Your objective: Rewrite the rows from the line with "The height and width of the screenshot is (364, 466)." through the last row, replacing "How do I perform" with "How can I perform" and keeping everything else the same.

--

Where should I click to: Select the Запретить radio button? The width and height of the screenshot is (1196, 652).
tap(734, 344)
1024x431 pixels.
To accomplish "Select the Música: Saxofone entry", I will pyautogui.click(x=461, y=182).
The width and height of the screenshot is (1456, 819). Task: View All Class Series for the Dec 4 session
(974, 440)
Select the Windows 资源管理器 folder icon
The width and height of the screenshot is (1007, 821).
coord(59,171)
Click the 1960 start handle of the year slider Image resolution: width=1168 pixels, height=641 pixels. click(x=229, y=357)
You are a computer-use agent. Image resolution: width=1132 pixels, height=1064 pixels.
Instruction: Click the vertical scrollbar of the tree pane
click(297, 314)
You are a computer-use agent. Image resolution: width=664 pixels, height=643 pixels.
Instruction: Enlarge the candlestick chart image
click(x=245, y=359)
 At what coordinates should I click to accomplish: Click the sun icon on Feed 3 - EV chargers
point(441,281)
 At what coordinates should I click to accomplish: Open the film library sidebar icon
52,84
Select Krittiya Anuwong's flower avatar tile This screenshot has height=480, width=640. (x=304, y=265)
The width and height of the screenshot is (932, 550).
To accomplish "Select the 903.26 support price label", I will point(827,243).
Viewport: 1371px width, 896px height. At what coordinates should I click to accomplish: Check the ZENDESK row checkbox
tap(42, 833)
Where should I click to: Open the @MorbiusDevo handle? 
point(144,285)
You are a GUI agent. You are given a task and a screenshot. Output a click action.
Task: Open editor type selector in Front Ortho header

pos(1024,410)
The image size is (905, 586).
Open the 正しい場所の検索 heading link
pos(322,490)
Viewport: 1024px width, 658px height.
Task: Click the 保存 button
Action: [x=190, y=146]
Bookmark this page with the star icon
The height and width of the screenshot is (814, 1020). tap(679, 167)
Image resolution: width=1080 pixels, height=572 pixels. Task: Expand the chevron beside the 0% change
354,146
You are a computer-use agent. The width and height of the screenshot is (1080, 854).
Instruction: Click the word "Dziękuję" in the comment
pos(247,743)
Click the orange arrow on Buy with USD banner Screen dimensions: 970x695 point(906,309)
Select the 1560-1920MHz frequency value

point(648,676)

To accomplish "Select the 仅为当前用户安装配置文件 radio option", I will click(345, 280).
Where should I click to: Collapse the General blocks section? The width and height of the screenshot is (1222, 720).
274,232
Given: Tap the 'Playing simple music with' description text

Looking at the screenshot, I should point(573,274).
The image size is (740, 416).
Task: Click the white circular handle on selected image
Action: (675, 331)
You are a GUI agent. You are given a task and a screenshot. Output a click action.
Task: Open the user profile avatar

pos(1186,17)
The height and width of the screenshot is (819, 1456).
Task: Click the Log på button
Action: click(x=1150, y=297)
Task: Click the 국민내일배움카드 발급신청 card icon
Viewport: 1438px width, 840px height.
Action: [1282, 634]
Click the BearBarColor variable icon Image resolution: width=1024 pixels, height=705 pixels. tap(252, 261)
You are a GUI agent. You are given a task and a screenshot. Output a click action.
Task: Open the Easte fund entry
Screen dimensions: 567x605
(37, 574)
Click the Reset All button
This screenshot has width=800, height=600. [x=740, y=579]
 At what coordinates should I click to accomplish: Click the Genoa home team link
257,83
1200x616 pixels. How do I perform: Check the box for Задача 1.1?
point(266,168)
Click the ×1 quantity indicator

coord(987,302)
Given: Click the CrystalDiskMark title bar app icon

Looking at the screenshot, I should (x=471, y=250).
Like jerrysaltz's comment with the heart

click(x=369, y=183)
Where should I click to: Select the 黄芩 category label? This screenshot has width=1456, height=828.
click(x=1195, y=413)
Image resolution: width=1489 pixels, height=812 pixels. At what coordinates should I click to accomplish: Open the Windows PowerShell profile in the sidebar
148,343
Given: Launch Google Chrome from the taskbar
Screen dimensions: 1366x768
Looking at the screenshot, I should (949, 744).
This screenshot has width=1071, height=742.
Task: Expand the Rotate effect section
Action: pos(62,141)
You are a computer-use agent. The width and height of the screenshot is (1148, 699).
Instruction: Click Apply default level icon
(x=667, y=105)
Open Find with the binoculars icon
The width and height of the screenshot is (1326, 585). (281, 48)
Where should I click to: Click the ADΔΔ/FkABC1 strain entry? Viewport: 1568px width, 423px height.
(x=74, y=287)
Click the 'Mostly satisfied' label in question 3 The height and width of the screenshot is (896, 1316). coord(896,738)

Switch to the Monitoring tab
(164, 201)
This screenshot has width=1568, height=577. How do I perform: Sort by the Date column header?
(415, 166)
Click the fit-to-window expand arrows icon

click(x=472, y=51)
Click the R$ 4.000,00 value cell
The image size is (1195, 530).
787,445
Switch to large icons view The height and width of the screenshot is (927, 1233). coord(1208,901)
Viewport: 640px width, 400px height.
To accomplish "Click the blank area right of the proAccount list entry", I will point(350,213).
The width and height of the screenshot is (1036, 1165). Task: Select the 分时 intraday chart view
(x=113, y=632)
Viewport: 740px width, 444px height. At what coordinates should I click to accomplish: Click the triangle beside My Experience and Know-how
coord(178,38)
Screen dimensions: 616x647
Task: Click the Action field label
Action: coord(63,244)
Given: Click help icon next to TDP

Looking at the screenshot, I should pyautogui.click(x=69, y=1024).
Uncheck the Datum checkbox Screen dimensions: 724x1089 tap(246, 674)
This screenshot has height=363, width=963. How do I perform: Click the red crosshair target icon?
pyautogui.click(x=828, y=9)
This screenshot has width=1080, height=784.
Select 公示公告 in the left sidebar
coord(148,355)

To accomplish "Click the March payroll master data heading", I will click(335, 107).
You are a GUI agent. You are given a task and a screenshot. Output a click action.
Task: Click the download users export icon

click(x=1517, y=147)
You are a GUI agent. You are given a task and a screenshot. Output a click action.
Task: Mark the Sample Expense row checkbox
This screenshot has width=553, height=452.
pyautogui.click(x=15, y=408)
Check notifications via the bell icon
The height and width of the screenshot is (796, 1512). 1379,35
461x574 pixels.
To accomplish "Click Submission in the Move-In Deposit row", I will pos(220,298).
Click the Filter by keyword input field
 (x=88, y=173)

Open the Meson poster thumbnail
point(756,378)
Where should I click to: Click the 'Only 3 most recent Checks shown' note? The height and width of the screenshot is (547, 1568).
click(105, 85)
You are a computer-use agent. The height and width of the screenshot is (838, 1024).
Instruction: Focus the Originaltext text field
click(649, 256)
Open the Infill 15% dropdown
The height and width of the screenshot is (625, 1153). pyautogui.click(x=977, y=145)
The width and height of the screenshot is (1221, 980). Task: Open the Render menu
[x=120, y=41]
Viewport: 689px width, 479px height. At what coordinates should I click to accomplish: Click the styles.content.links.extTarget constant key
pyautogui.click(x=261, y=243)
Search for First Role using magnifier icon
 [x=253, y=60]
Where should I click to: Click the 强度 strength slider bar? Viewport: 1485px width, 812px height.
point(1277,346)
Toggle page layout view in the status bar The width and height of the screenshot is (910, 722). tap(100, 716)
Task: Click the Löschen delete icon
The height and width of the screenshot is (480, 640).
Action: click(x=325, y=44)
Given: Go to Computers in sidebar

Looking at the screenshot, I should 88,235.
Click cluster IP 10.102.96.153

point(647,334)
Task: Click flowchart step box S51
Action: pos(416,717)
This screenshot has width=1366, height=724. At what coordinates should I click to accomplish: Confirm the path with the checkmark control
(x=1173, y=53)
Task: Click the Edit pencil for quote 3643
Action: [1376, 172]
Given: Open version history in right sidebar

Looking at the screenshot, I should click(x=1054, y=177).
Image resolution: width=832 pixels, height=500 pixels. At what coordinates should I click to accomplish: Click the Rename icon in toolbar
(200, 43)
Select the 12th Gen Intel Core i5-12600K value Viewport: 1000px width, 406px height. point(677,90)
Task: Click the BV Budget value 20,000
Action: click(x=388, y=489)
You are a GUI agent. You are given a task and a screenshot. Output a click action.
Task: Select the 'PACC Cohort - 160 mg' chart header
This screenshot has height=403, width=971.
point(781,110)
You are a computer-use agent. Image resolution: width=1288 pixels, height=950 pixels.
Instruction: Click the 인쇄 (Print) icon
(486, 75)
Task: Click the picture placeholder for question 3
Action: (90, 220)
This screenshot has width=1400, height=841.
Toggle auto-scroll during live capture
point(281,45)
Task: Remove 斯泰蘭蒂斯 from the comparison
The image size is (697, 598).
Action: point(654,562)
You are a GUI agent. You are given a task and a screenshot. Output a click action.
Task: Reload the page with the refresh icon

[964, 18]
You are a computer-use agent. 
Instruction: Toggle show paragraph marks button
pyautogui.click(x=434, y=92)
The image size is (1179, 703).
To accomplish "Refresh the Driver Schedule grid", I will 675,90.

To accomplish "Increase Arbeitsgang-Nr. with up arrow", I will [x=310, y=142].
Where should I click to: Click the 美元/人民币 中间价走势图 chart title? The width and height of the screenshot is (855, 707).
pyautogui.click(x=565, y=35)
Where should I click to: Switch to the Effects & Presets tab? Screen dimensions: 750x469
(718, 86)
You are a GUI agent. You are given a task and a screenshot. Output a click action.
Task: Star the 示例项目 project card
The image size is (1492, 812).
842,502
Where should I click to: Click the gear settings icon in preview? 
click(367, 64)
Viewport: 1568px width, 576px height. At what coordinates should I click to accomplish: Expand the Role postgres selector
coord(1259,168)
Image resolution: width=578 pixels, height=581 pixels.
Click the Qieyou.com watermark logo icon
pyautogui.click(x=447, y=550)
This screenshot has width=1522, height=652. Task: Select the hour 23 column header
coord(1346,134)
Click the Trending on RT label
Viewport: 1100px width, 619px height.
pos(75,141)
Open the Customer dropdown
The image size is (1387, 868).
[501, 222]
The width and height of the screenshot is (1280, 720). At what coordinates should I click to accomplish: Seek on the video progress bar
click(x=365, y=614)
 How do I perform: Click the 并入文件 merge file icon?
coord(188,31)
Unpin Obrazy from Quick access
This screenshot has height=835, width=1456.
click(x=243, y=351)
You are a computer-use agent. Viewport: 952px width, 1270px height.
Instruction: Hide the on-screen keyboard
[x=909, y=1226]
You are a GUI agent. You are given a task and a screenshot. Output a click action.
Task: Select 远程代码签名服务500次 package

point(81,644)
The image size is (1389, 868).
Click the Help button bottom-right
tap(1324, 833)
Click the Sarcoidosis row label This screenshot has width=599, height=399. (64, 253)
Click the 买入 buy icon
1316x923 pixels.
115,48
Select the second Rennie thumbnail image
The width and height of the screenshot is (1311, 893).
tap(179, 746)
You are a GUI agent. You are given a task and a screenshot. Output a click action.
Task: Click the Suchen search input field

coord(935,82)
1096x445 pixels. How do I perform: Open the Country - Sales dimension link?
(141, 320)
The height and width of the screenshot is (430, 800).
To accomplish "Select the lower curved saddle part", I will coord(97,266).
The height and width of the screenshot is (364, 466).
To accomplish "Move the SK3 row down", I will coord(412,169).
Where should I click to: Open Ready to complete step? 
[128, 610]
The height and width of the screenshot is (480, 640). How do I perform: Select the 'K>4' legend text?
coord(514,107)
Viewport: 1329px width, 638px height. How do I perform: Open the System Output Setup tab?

--

Written response:
The height and width of the screenshot is (364, 466).
To accomplish "Move the SK3 row down", I will coord(412,169).
Where should I click to: Open Ready to complete step? 
[128, 610]
The height and width of the screenshot is (480, 640). How can I perform: Select the 'K>4' legend text?
coord(514,107)
Viewport: 1329px width, 638px height. How can I perform: Open the System Output Setup tab?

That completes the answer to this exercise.